Kreis Wesel Singvögel sind selten und kommen spät

Kreis Wesel · Viele Vogelhäuschen sind noch verwaist. Der Nabu erklärt, woran das liegt, und ruft wieder zur Zählaktion auf.

 Das Rotkehlchen ist im Garten ein gern gesehener, aber derzeit noch seltener Gast.

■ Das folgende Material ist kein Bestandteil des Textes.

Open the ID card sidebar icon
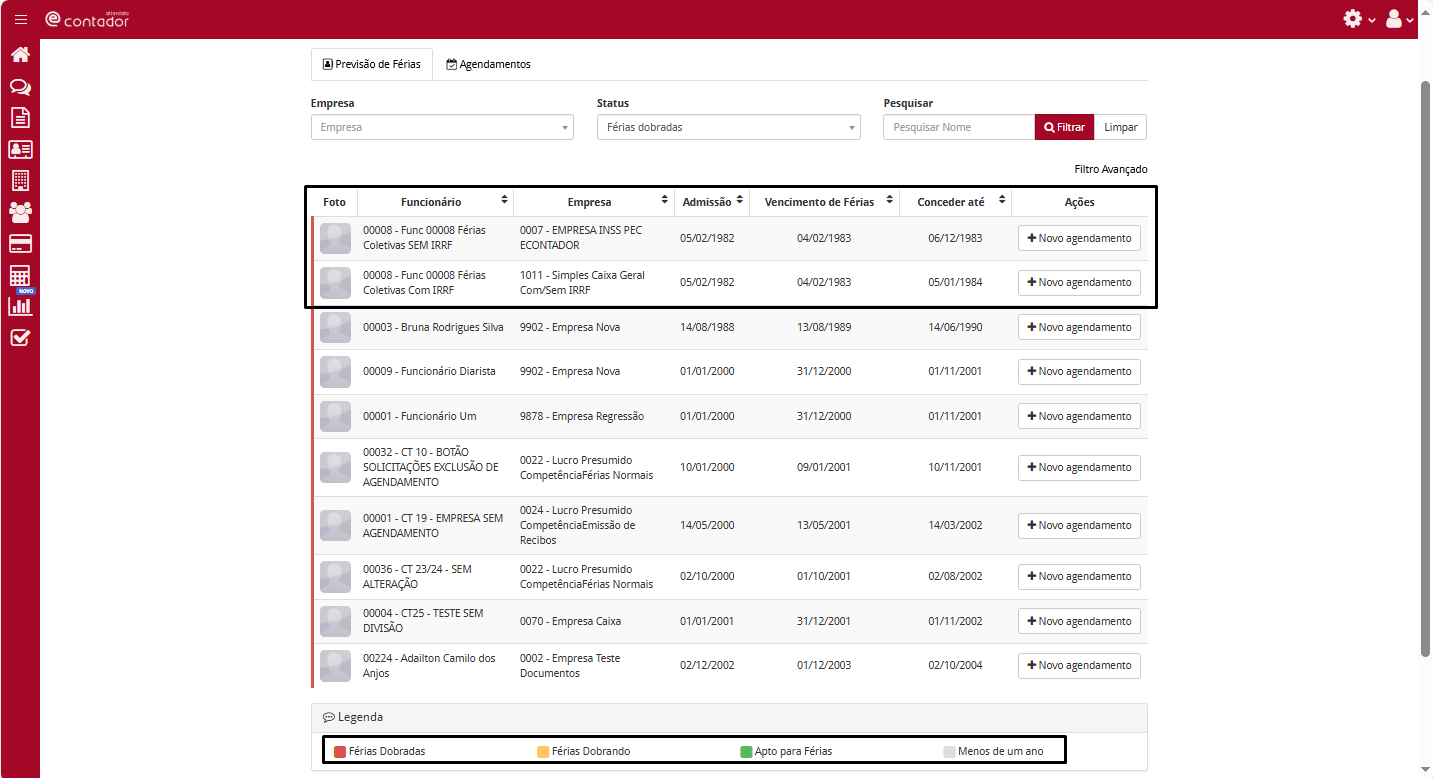[20, 149]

Das Rotkehlchen ist im Garten ein gern gesehener, aber derzeit noch seltener Gast.

Foto: Kochanek

Hochbetrieb am Futterhäuschen. Das war einmal. Aktuell sieht es in den Gärten und an den Balkonen eher mau aus. Amseln, Rotkehlchen und Buchfinken stellen sich nur selten ein, um sich über die Gaben der Menschen herzumachen. Experten wie Peter Malzbender, Vorsitzender der Kreisgruppe Wesel des Naturschutzbundes (Nabu), können Gründe für das Ausbleiben der Singvögel nennen, verbreiten aber auch Optimismus. Denn es gibt Anzeichen für einen verspäteten, aber jetzt einsetzenden Einflug mancher Arten aus dem Osten, wo es lange mild war. Aufschluss geben soll unter anderem die nunmehr siebte Zählaktion "Stunde der Wintervögel" vom 6. bis 8. Januar.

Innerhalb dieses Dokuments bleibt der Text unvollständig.